SpanCat and TextCat

Hi Everyone @magdaaniol you probably can help me the most.

Below is the output of my Custom Recipe

Here is the code to my Custom Recipe Pipeline:

import spacy
import prodigy 
from prodigy.components.loaders import JSONL
from prodigy.components.preprocess import add_tokens
import yaml
from datetime import datetime

@prodigy.recipe(
    "raw-text-spancat-textcat-pipeline",
    dataset=("Dataset to save annotations into", "positional", None, str),
    spacy_model=("Loadable spaCy pipeline", "positional", None, str),
    source=("Path to examples.jsonl file", "positional", None, str),
    annotator_id=("Annotator ID", "option", "a", str)
)
def raw_text_spancat_textcat_pipeline(dataset, spacy_model, source, annotator_id):
    # Generate session ID
    current_time = datetime.now().strftime("%Y%m%d_%H%M%S")
    session_id = f"{annotator_id}_{current_time}"

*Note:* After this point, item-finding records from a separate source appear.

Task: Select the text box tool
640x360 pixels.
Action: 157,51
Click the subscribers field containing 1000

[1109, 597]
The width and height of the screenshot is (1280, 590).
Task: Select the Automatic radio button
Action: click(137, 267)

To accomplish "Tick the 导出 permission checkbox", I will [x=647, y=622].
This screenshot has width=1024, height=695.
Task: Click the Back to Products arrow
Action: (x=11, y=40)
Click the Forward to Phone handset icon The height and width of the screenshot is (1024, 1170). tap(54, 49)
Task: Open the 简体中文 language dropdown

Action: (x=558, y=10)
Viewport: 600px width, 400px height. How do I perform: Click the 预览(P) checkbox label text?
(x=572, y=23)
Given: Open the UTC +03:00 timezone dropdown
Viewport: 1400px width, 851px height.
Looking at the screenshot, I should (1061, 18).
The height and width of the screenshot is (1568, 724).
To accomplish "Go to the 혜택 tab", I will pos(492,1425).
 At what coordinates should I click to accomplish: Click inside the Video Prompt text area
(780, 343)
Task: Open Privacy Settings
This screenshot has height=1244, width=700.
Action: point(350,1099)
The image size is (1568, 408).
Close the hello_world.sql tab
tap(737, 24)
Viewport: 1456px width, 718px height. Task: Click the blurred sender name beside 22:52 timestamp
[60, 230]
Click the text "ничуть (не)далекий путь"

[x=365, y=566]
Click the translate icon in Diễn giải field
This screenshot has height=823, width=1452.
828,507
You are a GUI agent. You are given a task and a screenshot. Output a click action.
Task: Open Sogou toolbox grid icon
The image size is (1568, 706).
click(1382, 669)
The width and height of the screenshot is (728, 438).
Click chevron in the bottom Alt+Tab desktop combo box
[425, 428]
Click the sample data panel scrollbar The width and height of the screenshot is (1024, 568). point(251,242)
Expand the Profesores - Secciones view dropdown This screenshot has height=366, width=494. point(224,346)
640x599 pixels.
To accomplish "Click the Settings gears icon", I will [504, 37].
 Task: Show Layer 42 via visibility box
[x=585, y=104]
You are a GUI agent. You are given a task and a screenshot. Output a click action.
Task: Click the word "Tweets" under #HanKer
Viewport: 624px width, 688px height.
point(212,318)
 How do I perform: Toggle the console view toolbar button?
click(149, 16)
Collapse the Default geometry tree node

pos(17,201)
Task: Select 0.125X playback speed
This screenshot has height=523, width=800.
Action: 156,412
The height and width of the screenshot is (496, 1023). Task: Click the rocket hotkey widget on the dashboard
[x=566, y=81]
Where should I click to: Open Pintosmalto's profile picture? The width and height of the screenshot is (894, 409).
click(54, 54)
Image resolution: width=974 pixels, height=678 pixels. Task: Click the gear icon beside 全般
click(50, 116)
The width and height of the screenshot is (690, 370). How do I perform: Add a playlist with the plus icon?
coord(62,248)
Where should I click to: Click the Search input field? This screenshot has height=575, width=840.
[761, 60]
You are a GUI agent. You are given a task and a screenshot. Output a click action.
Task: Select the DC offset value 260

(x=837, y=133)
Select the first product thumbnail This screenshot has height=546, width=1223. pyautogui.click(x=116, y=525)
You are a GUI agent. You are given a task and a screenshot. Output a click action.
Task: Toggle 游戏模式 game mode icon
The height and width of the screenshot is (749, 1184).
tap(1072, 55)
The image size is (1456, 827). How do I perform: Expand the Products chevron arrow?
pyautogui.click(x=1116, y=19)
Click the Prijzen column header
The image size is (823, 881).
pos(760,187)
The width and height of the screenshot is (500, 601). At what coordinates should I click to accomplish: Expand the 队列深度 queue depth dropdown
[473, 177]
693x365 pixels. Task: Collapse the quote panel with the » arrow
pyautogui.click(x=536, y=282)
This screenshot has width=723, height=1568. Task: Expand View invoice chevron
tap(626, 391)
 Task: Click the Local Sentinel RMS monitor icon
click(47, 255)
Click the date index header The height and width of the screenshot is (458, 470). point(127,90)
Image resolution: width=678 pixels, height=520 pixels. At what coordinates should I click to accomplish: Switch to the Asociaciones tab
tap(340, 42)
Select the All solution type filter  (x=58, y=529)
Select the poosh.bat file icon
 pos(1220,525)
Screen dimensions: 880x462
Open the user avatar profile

    nlp = spacy.load(spacy_model)
    print("Pipeline components:", nlp.pipe_names)  # Debug print
    
    span_labels = [
        "ACTION", "DOSE", "DOSE_UNIT", "ROUTE", "FREQUENCY", "AS_NEEDED", "AS_DIRECTED",
        "UNTIL_FINISHED", "DURATION", "TIME_OF_DAY", "DEVICE", "FOOD", "INTERVAL", "SITE",
        "DX", "MULTI_STEP", "ADDITIONAL_INFO"
    ]
    textcat_labels = [label for label in span_labels if label not in ["MULTI_STEP", "ADDITIONAL_INFO"]]

    # Load the YAML file
    with open('smartsig_config.yaml', 'r') as file:
        config = yaml.safe_load(file)

    def get_normalized_labels(category):
        if category in config['normalization_labels']:
            return sorted([{"id": k, "text": v.upper()} for k, v in config['normalization_labels'][category].items()], key=lambda x: x['text'])
        elif category in ['AS_NEEDED', 'AS_DIRECTED', 'UNTIL_FINISHED']:
            return [{"id": "1", "text": "1"}, {"id": "0", "text": "0"}]
        elif category == 'DURATION':
            return sorted([{"id": k, "text": v} for k, v in config['special_cases']['duration'].items()], key=lambda x: x['text'])
        elif category == 'FREQUENCY':
            return sorted([{"id": k, "text": v} for k, v in config['special_cases']['frequency'].items()], key=lambda x: x['text'])
        elif category in config['numerical_categories']:
            return [{"id": "numerical", "text": "Enter a number"}]
        else:
            return []

    def get_category_type(category):
        if category == 'DURATION':
            return 'duration'
        elif category == 'FREQUENCY':
            return 'frequency'
        elif category in config['numerical_categories']:
            return 'numerical'
        elif category in ['AS_NEEDED', 'AS_DIRECTED', 'UNTIL_FINISHED']:
            return 'binary'
        else:
            return 'dropdown'

    def sort_categories(categories):
        return sorted(categories, key=lambda x: (get_category_type(x), x))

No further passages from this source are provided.